Él nos propone un triple “uso” de la Pasión.
En primer lugar, el sufrimiento de Cristo debe movernos a estar a disgusto con nosotros mismos, con nuestro pecado: él murió porque yo pequé, él sufrió porque yo necesito redención. Mirar a Cristo con cariño significa mirarme a mí mismo con desdén, con horror. Lutero no busca la lágrima fácil de quien se emociona por un sentimiento pasajero, sino el dolor profundo de aquel que descubre su pecado a la luz del sufrimiento del Hijo de Dios. Por eso, el espectáculo no ayuda a esta interiorización y conversión que debe provocar el recuerdo de la cruz.
En segundo lugar, la meditación de la pasión de Jesús nos debe llevar a la conciencia de la redención. Es el punto más importante. Jesús de Nazaret no sufre como un hombre más: sufre para redimirnos de forma definitiva, para acabar con nuestro pecado, para abrirnos las puertas del Paraíso. Debajo del sufrimiento hay, sobre todo, amor: el amor de Dios, el amor de Jesús; amor por nosotros, por mí; amor gracioso, inmerecido, puro regalo. Los padecimientos de Cristo no están al mismo nivel que los nuestros: son redentores, sanan, nos curan.

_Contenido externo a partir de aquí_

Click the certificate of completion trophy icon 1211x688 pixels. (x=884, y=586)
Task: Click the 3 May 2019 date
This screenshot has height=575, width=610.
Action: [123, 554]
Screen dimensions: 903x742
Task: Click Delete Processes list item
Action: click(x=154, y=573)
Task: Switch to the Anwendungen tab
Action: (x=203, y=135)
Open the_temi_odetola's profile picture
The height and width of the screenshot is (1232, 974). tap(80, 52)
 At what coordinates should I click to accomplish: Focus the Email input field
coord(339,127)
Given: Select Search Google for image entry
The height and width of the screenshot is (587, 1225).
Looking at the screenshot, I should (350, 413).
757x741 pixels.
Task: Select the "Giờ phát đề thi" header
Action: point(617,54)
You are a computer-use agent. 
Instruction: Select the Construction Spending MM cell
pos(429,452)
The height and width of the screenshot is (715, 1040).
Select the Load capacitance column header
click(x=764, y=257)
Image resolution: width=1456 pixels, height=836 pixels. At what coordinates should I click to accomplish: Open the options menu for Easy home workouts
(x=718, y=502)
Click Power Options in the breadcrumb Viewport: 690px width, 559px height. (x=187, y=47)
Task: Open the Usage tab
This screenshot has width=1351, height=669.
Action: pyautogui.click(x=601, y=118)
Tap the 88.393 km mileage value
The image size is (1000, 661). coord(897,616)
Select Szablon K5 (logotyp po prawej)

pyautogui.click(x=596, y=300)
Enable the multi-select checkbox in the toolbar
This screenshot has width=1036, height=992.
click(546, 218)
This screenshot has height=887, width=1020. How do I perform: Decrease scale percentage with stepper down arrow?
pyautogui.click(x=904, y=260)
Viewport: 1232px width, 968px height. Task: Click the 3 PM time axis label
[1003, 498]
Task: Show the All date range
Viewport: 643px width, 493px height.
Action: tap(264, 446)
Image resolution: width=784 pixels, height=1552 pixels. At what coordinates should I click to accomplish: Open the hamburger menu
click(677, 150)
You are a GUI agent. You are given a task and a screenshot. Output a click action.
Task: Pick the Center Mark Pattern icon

En tercer lugar, en completo acuerdo con toda la tradición cristiana, Lutero busca la ejemplaridad de los relatos de la Pasión. Jesús de Nazaret ha de ser imitado por sus discípulos en la paciencia y el sufrimiento aceptado. Él es ejemplo de humildad, de obediencia, de perseverancia, de esfuerzo, de sometimiento a la voluntad del Padre. Es el aspecto moral de la celebración de la Semana Santa, la búsqueda de sus consecuencias más prácticas.
Frente al primer sentimiento –el horror por los propios pecados– este tercer sentimiento es su complemento: deseos de conversión, de un estilo nuevo que tiene al Crucificado como modelo. ¿De qué sirve celebrar si yo no cambio en nada? ¿Cómo será de cristiana una Semana Santa que no toca el corazón de los que la celebran? Todo queda igual: a esperar al próximo año para comenzar de nuevo las celebraciones: ¿Será esto lo que Jesús, que murió por nosotros, quiere?
Mucho tenemos que aprender, seguramente. Pero, en cualquier caso, quizá Lutero está más cerca de muchas tradiciones, algunas de ellas muy medievales, de lo que nosotros pensamos. Lo está también, creo yo, en algunos de sus límites.
Hoy, gracias al Concilio Vaticano II, en la Iglesia podemos recuperar la dimensión pascual y comunitaria de la Semana Santa. La esencia no es el individuo, sino la Iglesia; la clave no está en la Pasión, sino en la Resurrección. El sentimiento es importante, pero no lo esencial; como lo es la compasión, e incluso la imitación. Hay algo más importante: la incorporación, la unión con Cristo resucitado, que es posible gracias a la Iglesia y sus sacramentos. La Semana Santa es memoria viva, no porque demos vida a las imágenes con nuestros sentimientos, sino porque el Crucificado ha Resucitado y camina con nosotros.